A personal reverse engineering project

While Mike seem to always have time to strange and silly reverse engineering projects, I don’t usually have neither time nor skills.. while I have RE’d a couple of things in the past I never did something really useful. But I did set my mind on trying to reverse engineering something, last year, even though I failed to find the original CDs it came in, which appeared in front of my eyes the other day.

The target is a set of six CDs, digital copies of most of the relevant Italian Literature written from the 13th century onward. These CDs were attached to an Italian magazine (L’Espresso), and consisted of a Windows 3.1 interface to access the data. My original reason to be interested in reverse engineering this data is simply that, with the advent of widespread ebook readers in today’s market, the content really ought to be accessible in some other way than its original Win16 frontend.

Even more important than that, the important content of the CDs is public domain Italian literature; the backend software used for storing it, standing to the jewel case cover, was developed by CNR funded by the Italian government (it’s called DBT 3.1 and it’s a textual analysis software; Google doesn’t seem to report any recent relevant information about it though). This makes my doubts about reverse engineering someone else’s code basically go away altogether.

Interestingly, out of six disks with about 350MB of data each, the actual differing files – which has to be the data files – are just over 250MB. This is interesting to note for me because it means that most of the other data in each of the CDs is just the frontend software, which in turn means that splitting it in six disks was pure and only marketing in the part of the magazine; it could have been done in one or two disks at most, sparing the environment of the garbage produced by four extra CDs per user. Sigh!

I haven’t started working on the actual reverse engineering yet; the data files are all in what appears like custom formats, with reversed extension/filename pairs (the name defines the file’s content, the extension the volume it relates to), just for a matter of components’ lengths, limited by MS-DOS compatibility.
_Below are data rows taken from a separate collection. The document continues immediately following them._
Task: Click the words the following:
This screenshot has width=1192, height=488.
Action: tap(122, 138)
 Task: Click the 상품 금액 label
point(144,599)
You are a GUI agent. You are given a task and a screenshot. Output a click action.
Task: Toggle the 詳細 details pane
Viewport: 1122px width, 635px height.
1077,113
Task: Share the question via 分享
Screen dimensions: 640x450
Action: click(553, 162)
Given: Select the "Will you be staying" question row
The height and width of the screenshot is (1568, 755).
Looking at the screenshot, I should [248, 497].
The old 8.3 naming scheme is a huge hinder in trying to understand what contains what, but there are a number of data files, and a good set of index files, which agree with DBT being described as a tool for text processing and indexing.

The only file type that file(1) detects consistently in all six disks are these:

DBBIBLIO.LZ1: DBase 3 data file (1276248076 records)
DBBIBLIO.LZ2: DBase 3 data file (1124728851 records)
DBBIBLIO.LZ3: DBase 3 data file (1124597763 records)
DBBIBLIO.LZ4: DBase 3 data file (1226768415 records)
DBBIBLIO.LZ5: DBase 3 data file (1125056517 records)
DBBIBLIO.LZ6: DBase 3 data file (1394081803 records)
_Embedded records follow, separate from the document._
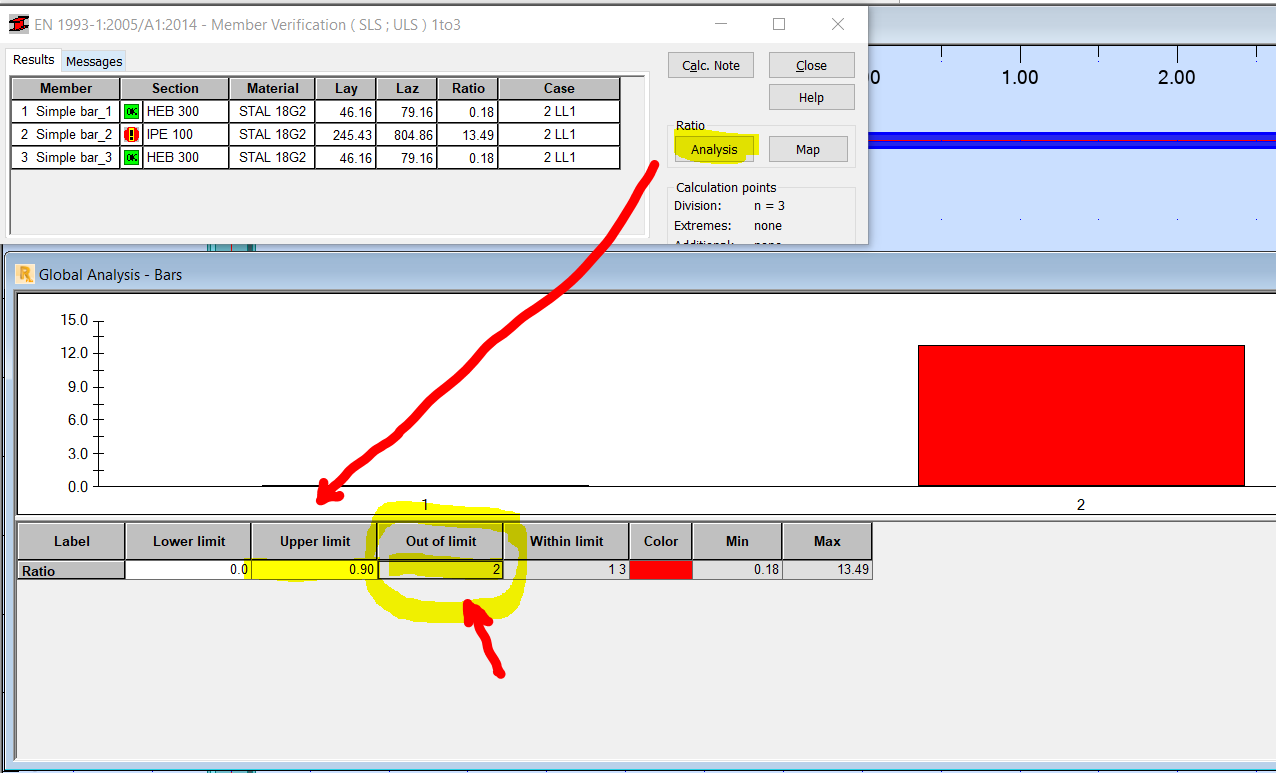This screenshot has width=1276, height=773.
Task: Close the Member Verification dialog via Close button
Action: pos(811,64)
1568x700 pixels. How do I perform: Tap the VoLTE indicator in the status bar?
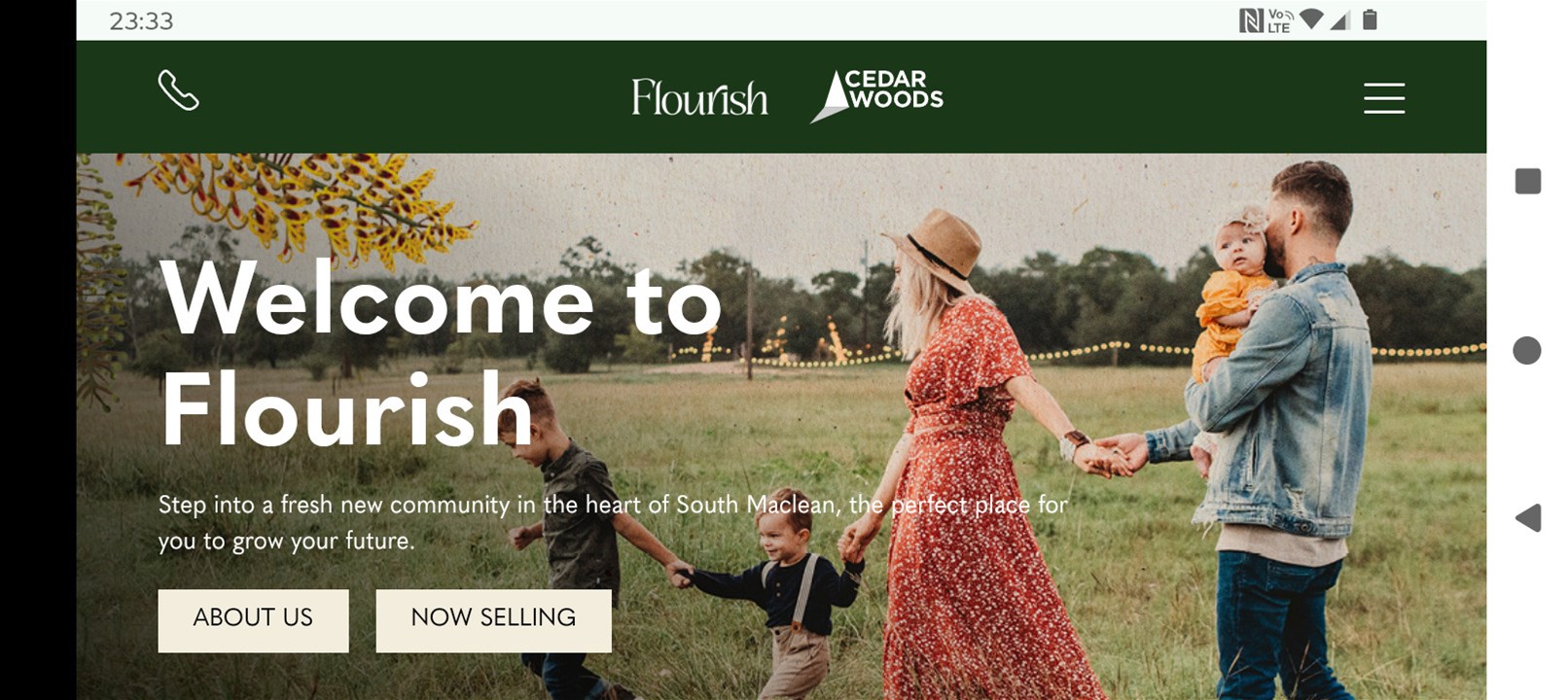tap(1280, 20)
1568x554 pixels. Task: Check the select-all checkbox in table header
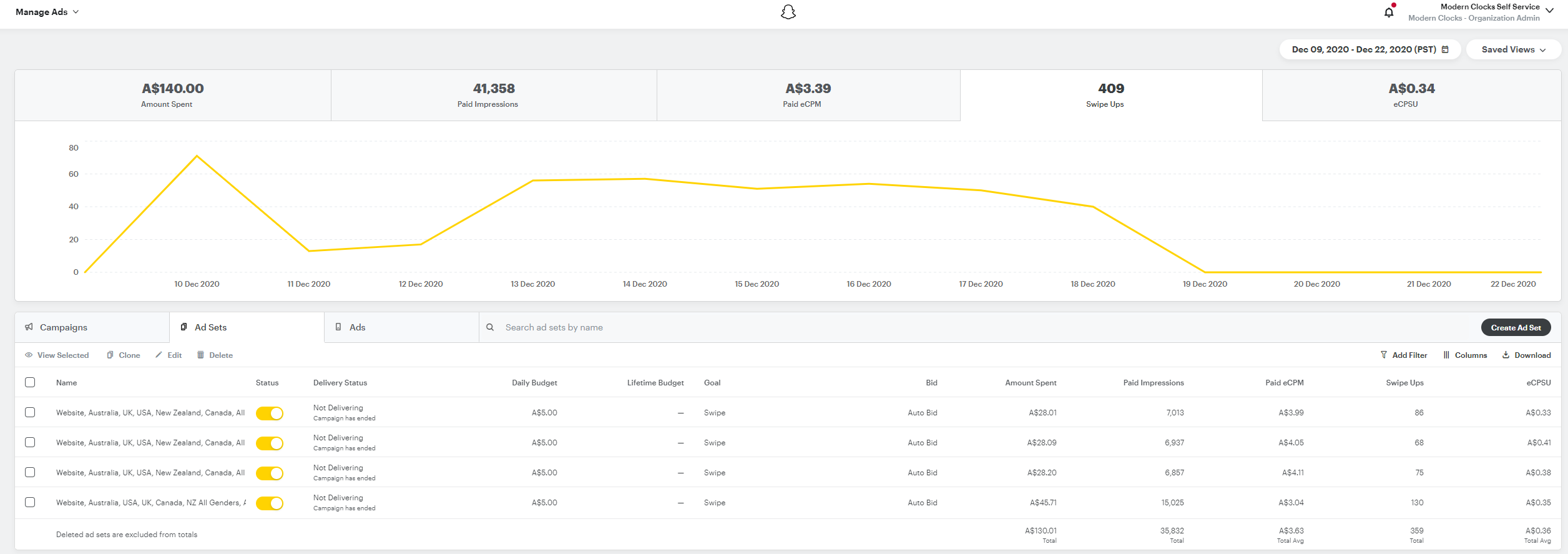(x=30, y=382)
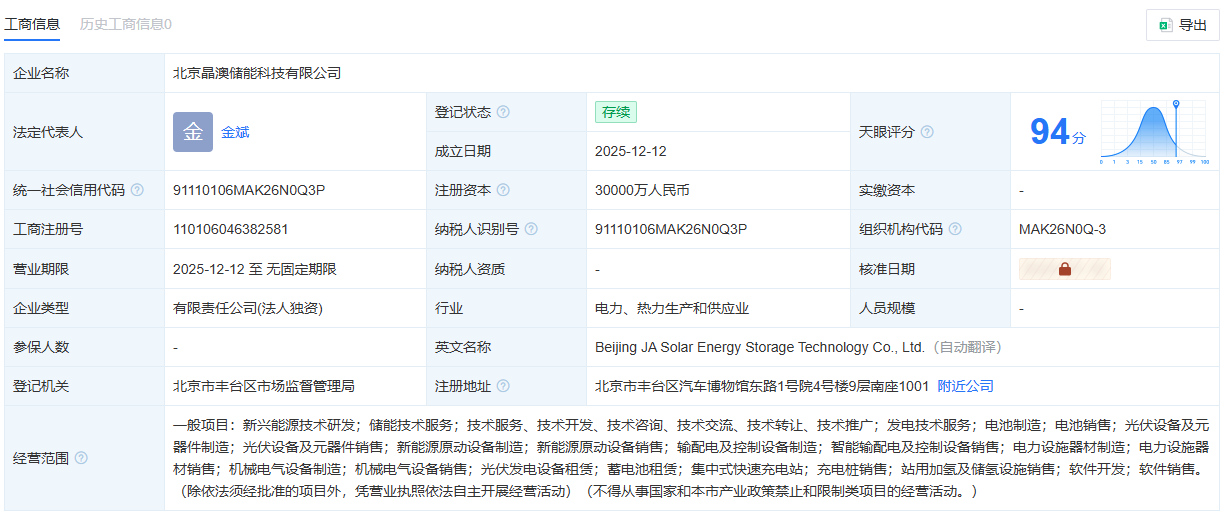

But this doesn’t make any sense, as four out of six files are smaller than 100KiB, and the other two are below 150KiB, which means they are definitely not DBase 3 even though their signature does seem to be similar.
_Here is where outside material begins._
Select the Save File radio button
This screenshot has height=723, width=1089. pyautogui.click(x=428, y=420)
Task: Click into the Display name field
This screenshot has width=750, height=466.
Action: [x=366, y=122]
I think this is one eye-opening example of why government money should be spent on Open Source technologies, or at least Open Standards, given the software generating (and probably accessing) this data is now no longer accessible to me as its original user, and yet it is hiding content that is vastly of public domain (Dante’s Divina Commedia is definitely out of copyright scope, even though footnotes in modern versions are not — but this collection was designed to be devoid of any kind of footnotes!).

At any rate, I now ripped a set of ISOs of the discs so I can access them more easily, and as soon as I have time I’ll be trying to understand what compression might be used by the code (I’m sure they did compress at least part of it!). For now I think I have an interesting bit to follow up on already: file(1) reporting a strange message about vasprintf() when testing some compressed DLLs.